• ARTICLE
Solving today’s problems with yesterday’s solutions
This brings me back to the “echo chamber”. If AI is trained on existing codebases and solutions, it excels at producing variations of what’s been done before.
And AI is trained on those code bases?
True innovation often comes from a deep understanding of a problem that allows one to see an entirely novel approach, not just a new implementation. If our primary tool for “solving” is an AI that reflects past shitty solutions, are we limiting ourselves to incremental improvements within existing paradigms?
Where does this leave us?
I am not advocating about rejecting AI tools. But I do think we need to be very clear on our relationship with them. The focus must remain laser-sharp on solving problems effectively for the long term. My argument is about the slippery slope and the potential future of these tools
I am of the opinion that we can use AI to augment our work. It can handle boilerplate, it can suggest alternatives, but the human must remain the strategic thinker, the domain expert, the one who takes ultimate responsibility for the solution’s integrity. We all need to encourage each other to question and validate AI outputs. Assume nothing. Our most valuable skill will be the ability to deeply analyze a problem, understand its domain, and architect a robust and maintainable solution.
Perhaps the real ‘lead developer’ and ‘software architect’ of the future will be defined not by how quickly they can prompt an AI to produce code, but by their understanding the problem so profoundly that they can guide anyone, human or AI, to a solution that stands the test of time. Anything less is just building shinier tailbones.

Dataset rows
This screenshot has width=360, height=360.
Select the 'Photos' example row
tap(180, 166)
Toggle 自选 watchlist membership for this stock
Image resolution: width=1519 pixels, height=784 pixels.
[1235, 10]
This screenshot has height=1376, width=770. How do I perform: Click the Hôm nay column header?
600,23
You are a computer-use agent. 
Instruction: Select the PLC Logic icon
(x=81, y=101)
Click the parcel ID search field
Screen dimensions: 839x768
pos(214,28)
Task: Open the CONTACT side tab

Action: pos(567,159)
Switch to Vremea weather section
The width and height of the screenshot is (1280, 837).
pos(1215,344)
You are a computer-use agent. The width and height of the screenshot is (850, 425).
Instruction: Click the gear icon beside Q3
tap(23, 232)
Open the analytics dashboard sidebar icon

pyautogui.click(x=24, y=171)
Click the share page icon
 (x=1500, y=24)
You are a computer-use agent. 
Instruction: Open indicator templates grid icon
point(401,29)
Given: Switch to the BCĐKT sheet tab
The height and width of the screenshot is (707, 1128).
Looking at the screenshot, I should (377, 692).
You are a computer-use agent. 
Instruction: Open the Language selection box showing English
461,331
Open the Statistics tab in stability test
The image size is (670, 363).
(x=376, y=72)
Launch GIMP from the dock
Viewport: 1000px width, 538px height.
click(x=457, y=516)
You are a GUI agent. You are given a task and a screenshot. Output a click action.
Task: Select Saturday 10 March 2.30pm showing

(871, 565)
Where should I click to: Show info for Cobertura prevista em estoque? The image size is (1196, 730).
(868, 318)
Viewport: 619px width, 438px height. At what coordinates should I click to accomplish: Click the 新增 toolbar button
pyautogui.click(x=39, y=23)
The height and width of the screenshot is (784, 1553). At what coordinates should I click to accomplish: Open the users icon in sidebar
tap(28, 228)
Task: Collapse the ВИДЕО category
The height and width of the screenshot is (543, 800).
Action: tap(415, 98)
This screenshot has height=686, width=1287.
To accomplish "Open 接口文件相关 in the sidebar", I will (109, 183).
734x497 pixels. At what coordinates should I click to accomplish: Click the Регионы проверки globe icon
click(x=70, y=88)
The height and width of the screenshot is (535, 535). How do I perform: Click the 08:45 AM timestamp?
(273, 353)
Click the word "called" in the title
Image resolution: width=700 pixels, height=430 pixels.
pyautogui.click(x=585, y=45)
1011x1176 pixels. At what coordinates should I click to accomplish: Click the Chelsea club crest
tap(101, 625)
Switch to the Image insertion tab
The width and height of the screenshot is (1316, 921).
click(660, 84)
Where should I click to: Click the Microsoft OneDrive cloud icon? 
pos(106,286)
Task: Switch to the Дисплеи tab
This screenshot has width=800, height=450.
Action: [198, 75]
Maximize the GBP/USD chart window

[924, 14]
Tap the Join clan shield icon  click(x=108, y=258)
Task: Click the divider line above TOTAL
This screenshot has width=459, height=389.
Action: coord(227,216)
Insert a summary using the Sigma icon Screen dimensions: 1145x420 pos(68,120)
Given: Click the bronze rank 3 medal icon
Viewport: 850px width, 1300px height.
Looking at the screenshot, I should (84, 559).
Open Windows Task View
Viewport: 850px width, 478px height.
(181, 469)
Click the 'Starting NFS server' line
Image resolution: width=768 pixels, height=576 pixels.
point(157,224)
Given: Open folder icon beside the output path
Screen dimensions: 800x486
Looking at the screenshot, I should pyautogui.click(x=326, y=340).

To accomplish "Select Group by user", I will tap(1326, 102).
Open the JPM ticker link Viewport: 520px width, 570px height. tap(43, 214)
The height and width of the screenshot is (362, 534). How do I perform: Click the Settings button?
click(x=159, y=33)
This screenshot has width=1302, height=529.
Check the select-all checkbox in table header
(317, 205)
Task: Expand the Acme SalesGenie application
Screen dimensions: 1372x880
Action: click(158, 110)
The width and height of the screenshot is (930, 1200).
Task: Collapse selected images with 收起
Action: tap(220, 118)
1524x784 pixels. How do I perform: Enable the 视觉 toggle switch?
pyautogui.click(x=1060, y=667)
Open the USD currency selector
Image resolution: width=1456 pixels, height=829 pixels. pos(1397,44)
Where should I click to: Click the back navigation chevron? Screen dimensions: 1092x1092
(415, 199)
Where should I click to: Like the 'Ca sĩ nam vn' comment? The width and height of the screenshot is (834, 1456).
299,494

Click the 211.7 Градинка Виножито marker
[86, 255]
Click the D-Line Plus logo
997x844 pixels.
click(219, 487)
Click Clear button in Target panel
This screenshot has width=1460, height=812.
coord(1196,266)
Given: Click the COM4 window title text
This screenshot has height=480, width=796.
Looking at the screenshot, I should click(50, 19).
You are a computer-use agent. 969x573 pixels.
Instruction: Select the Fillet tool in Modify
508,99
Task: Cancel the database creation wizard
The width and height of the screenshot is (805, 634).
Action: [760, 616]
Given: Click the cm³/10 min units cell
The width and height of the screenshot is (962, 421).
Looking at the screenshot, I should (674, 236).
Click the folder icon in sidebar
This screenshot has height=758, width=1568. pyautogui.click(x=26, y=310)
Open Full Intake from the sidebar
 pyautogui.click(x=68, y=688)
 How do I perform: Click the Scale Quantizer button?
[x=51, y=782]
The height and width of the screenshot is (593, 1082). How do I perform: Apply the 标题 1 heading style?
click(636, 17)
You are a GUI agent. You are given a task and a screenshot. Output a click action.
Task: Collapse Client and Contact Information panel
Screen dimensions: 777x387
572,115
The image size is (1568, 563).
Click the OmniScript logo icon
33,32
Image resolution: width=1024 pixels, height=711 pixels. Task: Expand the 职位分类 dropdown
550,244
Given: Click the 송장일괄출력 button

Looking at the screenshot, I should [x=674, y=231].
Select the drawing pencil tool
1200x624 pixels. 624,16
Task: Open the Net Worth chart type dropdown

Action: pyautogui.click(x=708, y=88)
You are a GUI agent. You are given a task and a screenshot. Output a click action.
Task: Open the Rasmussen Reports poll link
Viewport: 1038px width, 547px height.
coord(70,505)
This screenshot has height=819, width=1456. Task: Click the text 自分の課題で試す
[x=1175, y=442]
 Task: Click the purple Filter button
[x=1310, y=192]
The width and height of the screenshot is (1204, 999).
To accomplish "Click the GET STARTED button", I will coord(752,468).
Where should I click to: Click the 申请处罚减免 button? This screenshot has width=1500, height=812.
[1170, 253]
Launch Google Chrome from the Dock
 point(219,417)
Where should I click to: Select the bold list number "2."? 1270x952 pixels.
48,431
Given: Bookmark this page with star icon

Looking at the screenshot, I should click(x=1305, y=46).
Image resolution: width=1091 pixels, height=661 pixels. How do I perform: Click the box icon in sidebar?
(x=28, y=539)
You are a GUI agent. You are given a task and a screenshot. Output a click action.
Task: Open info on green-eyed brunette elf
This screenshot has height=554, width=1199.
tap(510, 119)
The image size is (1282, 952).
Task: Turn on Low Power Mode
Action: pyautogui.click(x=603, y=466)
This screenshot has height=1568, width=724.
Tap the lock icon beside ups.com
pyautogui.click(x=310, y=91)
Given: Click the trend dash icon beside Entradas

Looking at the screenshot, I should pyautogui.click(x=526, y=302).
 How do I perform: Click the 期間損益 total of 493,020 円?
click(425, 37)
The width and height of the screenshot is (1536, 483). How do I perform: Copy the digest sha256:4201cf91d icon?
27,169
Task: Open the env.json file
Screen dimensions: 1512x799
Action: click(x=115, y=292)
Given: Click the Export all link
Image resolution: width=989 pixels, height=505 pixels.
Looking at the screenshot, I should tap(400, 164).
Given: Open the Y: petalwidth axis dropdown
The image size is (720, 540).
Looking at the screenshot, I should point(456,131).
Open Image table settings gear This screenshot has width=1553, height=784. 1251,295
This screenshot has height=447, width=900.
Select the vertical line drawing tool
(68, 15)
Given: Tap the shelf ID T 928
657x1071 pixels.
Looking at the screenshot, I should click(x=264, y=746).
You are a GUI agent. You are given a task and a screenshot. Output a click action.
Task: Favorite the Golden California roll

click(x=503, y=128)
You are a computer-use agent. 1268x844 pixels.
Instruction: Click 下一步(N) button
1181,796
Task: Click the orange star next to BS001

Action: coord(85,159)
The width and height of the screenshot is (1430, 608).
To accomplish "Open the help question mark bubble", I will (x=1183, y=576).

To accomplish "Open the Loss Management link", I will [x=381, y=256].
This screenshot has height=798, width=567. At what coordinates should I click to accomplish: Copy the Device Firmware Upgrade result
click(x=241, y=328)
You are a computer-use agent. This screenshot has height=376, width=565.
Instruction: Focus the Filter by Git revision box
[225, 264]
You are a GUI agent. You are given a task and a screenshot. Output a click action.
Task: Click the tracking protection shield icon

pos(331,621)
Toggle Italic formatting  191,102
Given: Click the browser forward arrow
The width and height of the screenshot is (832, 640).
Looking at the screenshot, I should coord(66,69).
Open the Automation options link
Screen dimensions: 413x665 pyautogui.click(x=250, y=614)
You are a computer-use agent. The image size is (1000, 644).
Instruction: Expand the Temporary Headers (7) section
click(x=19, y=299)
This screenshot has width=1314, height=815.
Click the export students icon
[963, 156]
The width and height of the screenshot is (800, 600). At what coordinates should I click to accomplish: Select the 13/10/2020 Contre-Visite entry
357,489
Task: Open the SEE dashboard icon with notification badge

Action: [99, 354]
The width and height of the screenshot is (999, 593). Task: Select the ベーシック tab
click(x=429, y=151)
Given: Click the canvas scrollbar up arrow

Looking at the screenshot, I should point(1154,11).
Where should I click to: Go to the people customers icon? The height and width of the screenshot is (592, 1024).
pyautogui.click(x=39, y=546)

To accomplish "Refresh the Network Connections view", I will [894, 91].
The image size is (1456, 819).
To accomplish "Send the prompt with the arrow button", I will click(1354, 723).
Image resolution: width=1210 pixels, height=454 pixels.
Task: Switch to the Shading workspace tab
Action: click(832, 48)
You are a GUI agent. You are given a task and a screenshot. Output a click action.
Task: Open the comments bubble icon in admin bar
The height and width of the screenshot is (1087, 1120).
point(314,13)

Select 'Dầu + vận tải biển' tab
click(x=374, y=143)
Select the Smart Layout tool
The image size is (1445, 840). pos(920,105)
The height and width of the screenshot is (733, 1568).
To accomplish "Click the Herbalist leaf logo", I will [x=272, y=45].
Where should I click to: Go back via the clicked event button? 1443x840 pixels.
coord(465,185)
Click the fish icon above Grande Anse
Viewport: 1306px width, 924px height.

• TO DO
From the article on AI and problem solving above, write out the passage from "True innovation often" up to and including "this leave us?".

• FULL OUTPUT
True innovation often comes from a deep understanding of a problem that allows one to see an entirely novel approach, not just a new implementation. If our primary tool for “solving” is an AI that reflects past shitty solutions, are we limiting ourselves to incremental improvements within existing paradigms?
Where does this leave us?